━━━ Quoted passage
A new report from the Institute of Directors (IoD) and insurer Marsh NZ has found that the country’s insurers will avoid covering company liabilities if the directors do know the ins and outs of their businesses, especially emerging risks.
The report identified social disruption, climate change, and environmental, social, and governance (ESG) as emerging risks that leaders need to be on top of this year.
The potential impacts of these emerging risks and the likely severity of their consequences should drive a new level of inquiry by each director and officer, the report said. Key drivers of claims include allegations of wrongful acts by directors or officers, and as such having a deeper understanding of their causes as well as their likely consequences is essential.
According to a summation of the report, insurers were putting directors through their paces when assessing them for liability insurance, also known as the directors and officers (D&O) insurance. An increased emphasis on the risk profile of directors, officers, and overall governance of the respective entities were of higher note to insurers.
"There is more focus on these things,” said Guy Beatson, IoD governance leadership centre general manager. "Insurers are asking harder questions and if the insurers aren't getting good answers in terms of that good practice governance and all those dimensions, they will either refuse cover in some cases, or they'll narrow the scope of their cover or raise the price.”
━━━━━━
Task A :: Reproduce word for word the part of the article on directors' insurance from "According to a" up to and including "note to insurers.".
Task B :: Rewrite more briefly the paragraph of the article on directors' insurance that begins "According to a summation of the report", keeping its main facts.
━━━ Data block
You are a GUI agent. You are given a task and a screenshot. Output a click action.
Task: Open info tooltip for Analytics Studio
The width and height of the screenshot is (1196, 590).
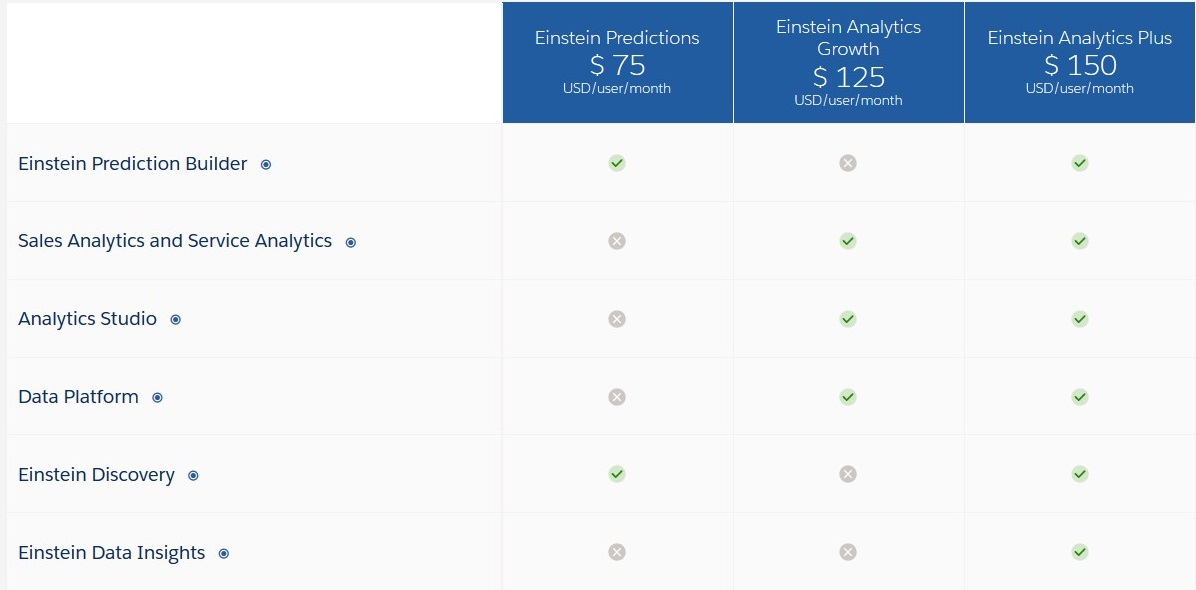(x=176, y=320)
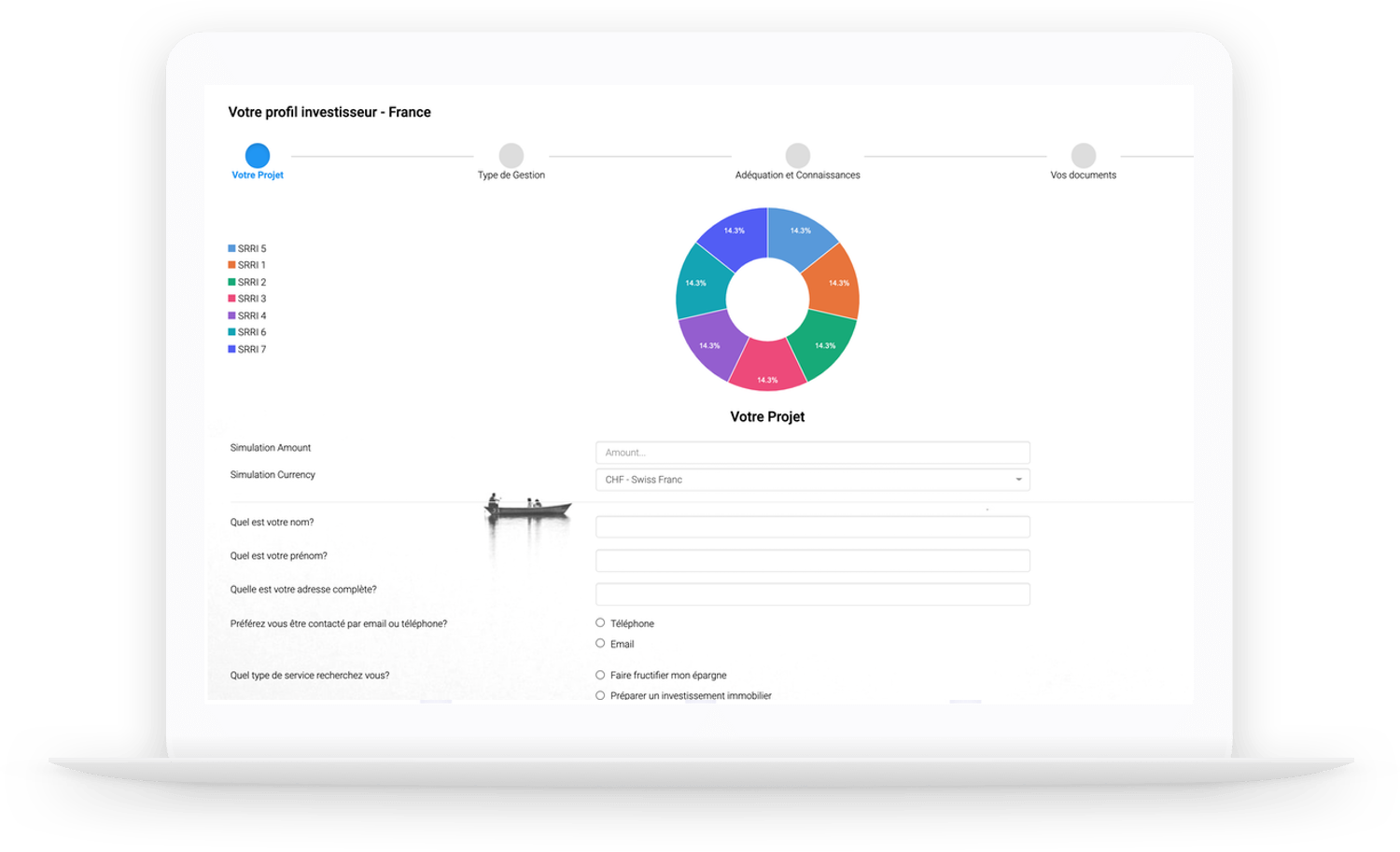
━━━━━━
Full output A ::
According to a summation of the report, insurers were putting directors through their paces when assessing them for liability insurance, also known as the directors and officers (D&O) insurance. An increased emphasis on the risk profile of directors, officers, and overall governance of the respective entities were of higher note to insurers.

Full output B :: Insurers are scrutinizing directors closely when assessing them for liability insurance, known as directors and officers (D&O) insurance. They are placing greater weight on the risk profile of directors and officers and on the overall governance of their entities.